[Text and element pointing data]
## begin

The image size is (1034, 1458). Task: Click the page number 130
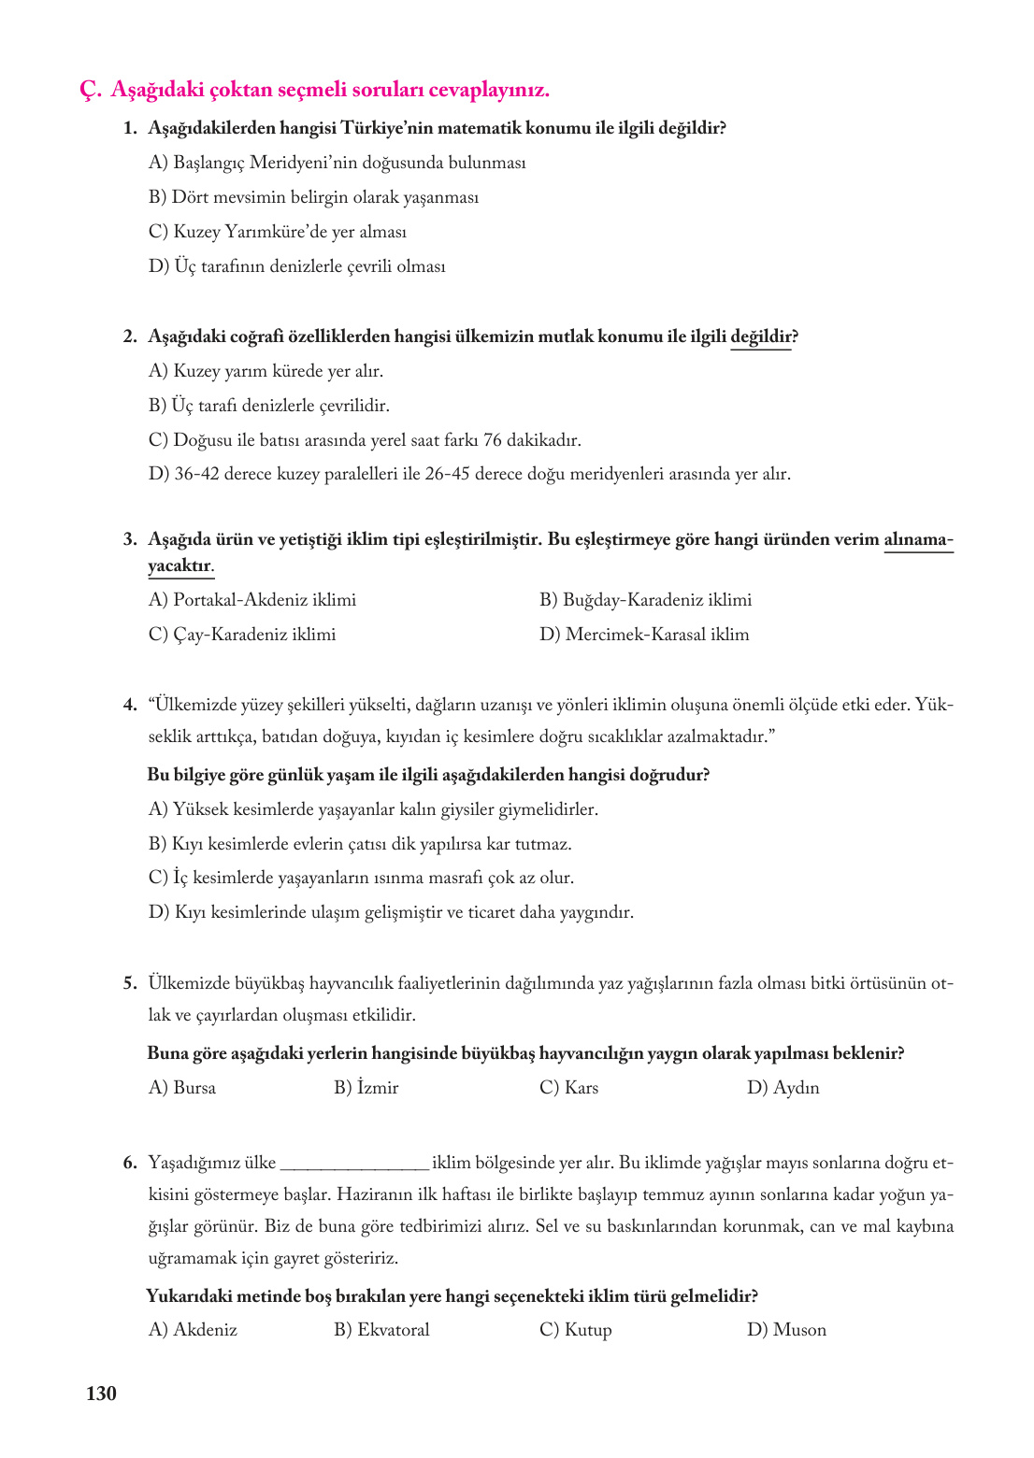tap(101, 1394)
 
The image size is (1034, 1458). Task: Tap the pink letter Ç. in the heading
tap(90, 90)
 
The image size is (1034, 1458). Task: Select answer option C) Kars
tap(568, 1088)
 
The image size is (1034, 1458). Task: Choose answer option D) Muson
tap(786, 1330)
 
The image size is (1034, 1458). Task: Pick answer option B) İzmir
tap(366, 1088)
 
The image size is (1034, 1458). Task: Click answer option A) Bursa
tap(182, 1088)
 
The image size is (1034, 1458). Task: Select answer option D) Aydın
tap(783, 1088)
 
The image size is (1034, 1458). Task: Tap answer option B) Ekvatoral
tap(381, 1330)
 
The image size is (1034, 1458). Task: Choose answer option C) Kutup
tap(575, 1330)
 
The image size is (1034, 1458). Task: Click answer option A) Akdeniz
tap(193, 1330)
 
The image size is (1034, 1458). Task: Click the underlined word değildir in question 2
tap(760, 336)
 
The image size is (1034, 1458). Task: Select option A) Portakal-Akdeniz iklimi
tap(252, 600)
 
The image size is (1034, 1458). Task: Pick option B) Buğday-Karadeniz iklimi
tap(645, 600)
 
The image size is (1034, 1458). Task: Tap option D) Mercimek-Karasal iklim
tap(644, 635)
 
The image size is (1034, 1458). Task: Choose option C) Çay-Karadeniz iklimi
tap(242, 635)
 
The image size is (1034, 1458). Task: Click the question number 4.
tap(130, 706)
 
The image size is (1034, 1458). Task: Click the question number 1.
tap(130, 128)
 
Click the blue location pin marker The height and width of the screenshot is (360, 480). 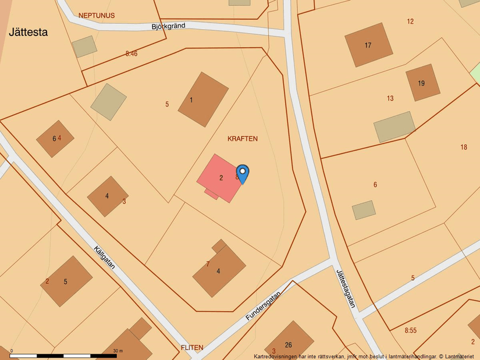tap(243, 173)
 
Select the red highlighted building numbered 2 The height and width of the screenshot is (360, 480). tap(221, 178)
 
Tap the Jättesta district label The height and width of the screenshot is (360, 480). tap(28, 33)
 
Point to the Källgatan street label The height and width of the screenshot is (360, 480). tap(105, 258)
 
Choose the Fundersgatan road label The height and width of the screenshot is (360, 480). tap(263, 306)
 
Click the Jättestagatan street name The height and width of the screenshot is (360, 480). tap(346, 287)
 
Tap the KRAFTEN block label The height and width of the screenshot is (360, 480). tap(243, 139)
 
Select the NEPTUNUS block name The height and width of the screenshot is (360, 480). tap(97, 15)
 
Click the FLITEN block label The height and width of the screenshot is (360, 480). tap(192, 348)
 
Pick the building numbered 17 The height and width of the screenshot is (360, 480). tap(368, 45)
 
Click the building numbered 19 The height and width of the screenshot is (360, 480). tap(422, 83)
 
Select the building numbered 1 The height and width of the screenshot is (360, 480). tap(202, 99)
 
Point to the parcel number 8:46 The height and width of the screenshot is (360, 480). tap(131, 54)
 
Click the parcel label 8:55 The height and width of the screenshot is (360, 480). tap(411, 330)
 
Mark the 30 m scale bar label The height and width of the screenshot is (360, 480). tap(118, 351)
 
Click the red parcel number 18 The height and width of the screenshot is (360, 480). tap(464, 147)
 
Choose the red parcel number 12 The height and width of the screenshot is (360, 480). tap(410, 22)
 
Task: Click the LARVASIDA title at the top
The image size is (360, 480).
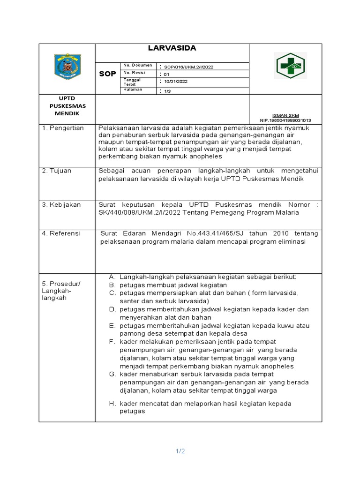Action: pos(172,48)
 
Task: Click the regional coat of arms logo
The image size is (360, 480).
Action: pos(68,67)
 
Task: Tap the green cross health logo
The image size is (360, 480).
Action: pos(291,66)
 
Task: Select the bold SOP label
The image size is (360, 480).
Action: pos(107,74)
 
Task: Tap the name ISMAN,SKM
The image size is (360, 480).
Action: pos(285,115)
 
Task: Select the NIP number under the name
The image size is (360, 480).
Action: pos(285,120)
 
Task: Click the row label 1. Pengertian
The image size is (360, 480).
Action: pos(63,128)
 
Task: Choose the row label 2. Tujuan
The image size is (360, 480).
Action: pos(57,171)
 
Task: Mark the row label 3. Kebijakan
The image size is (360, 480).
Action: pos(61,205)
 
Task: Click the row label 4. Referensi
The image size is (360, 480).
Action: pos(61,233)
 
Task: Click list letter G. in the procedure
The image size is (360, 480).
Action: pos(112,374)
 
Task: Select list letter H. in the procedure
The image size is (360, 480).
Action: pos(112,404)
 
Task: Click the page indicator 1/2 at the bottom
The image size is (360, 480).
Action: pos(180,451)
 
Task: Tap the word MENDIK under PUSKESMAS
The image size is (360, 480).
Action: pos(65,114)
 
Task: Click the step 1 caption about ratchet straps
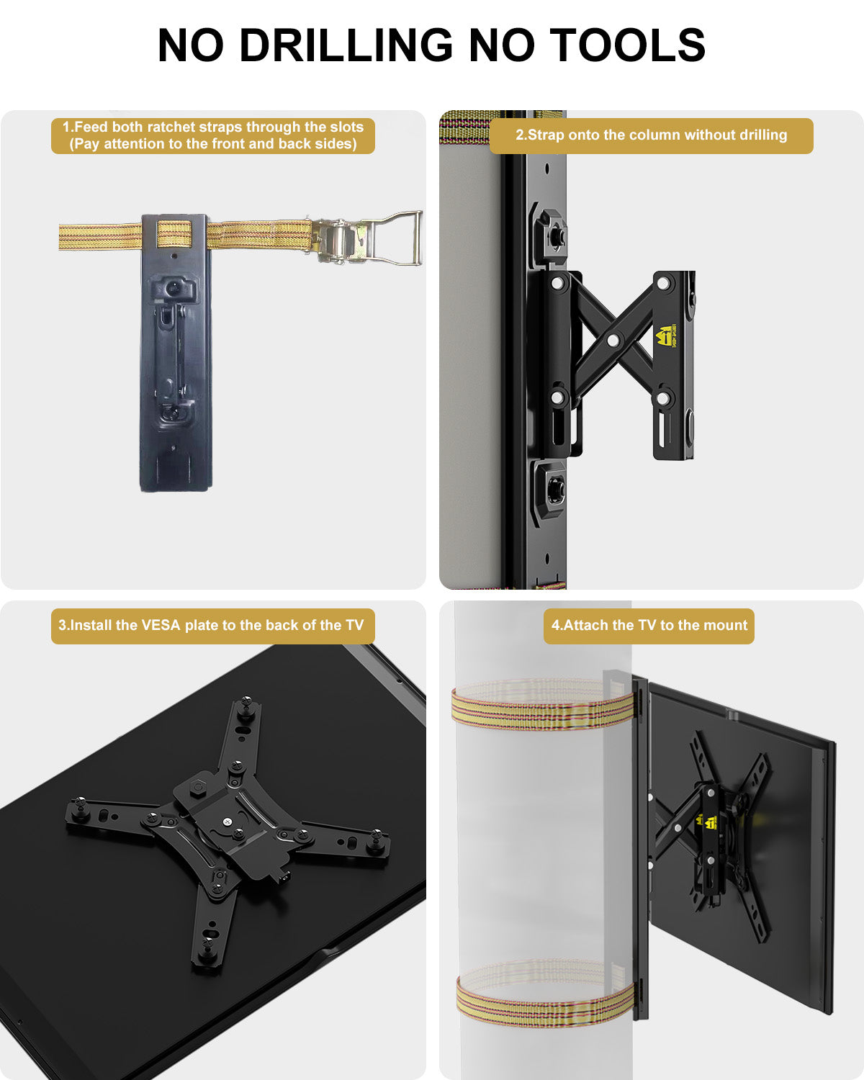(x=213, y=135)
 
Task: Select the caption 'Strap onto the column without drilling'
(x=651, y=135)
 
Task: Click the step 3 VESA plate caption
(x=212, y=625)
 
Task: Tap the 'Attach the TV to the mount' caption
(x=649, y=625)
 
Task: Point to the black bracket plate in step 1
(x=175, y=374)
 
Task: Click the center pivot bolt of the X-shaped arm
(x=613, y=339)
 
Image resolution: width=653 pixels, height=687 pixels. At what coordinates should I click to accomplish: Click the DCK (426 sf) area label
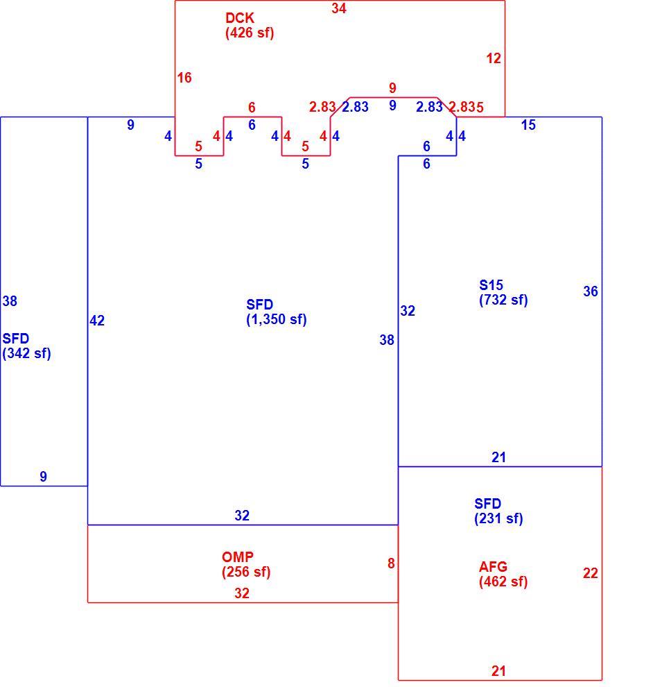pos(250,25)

## end

To do
Copy out everything from the line containing "Image resolution: width=653" down to the end of the data, leaving the pictures out.

Solved problem
Image resolution: width=653 pixels, height=687 pixels. At what coordinates should I click to accomplish: Click the DCK (426 sf) area label
pos(250,25)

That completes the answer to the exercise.